The result of this fear was that my beginner’s pots were mostly very heavy. The walls were thick and the bottom of the pots seemed to be filled with lead. But I loved them and I kept them all.
When I started to improve in throwing, I became very critical about my work. I remember that at one point I said to myself: ”Hey, you have enough clay to pull this vase higher!” The fear of destroying the pots was replaced with the obsession for thin and light pots.
Most of my beginner’s work is now in Croatia at my parents’ place. My mother wanted them all and she still proudly shows them to everyone who visits. (Note: Your mother will always love everything you make.) At first I was so ashamed seeing that entire typical beginner’s work every time I visit. Nowadays I like to observe the progress of my throwing skills.

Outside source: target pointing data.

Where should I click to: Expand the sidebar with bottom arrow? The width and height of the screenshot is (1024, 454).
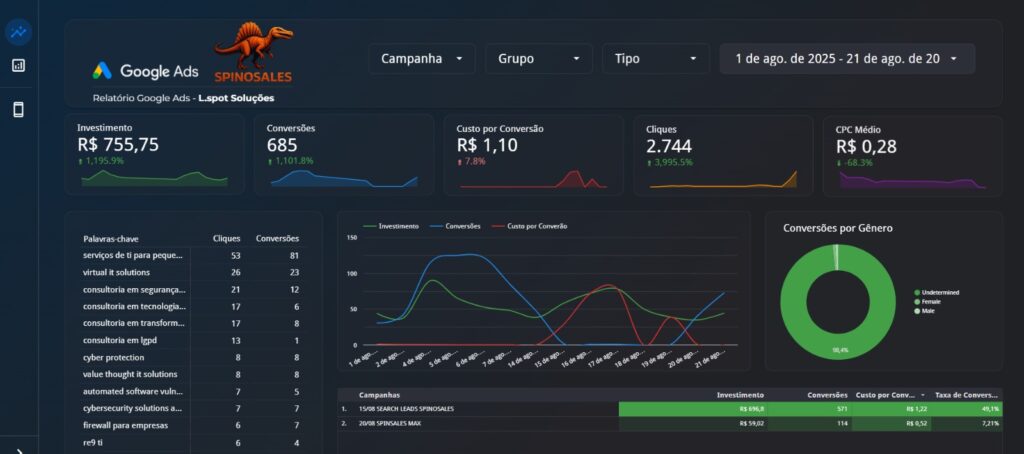pos(18,449)
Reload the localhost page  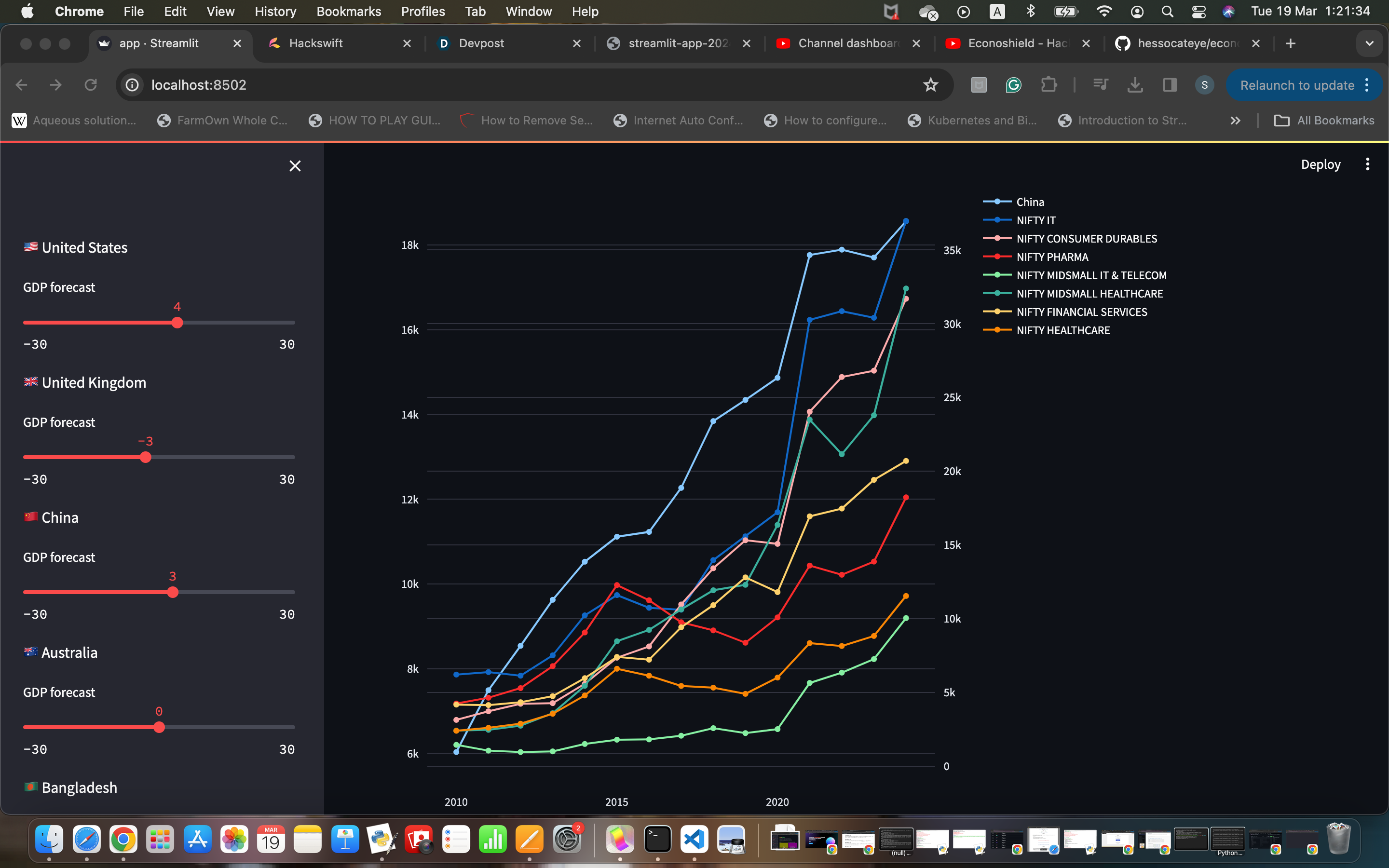pyautogui.click(x=91, y=85)
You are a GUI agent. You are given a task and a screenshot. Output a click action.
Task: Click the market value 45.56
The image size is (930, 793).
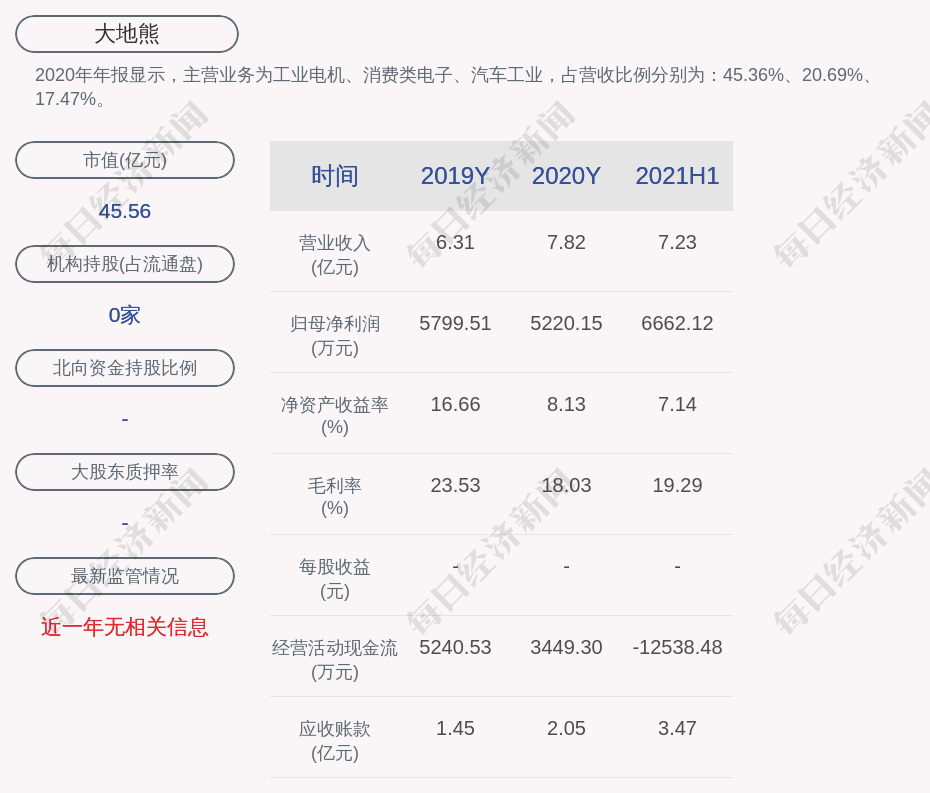(x=125, y=211)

This mug is the very first piece I made when I moved to Vienna. I attended a course for beginners and wanted to skip the usual program and start throwing on the wheel. The course instructor insisted that I form something with my hands first. So this is my very first clumsy, oddly shaped mug. It is too heavy, with a handle that is too small.
I am not using this mug because it is so impractical – but I like it anyway. Also, I love the dotty glaze effect I got by mixing two ready-made glazes that were offered at the course. Finally, I love this mug because it is a remnant of my overly enthusiastic beginnings and of all the love and passion I have for clay.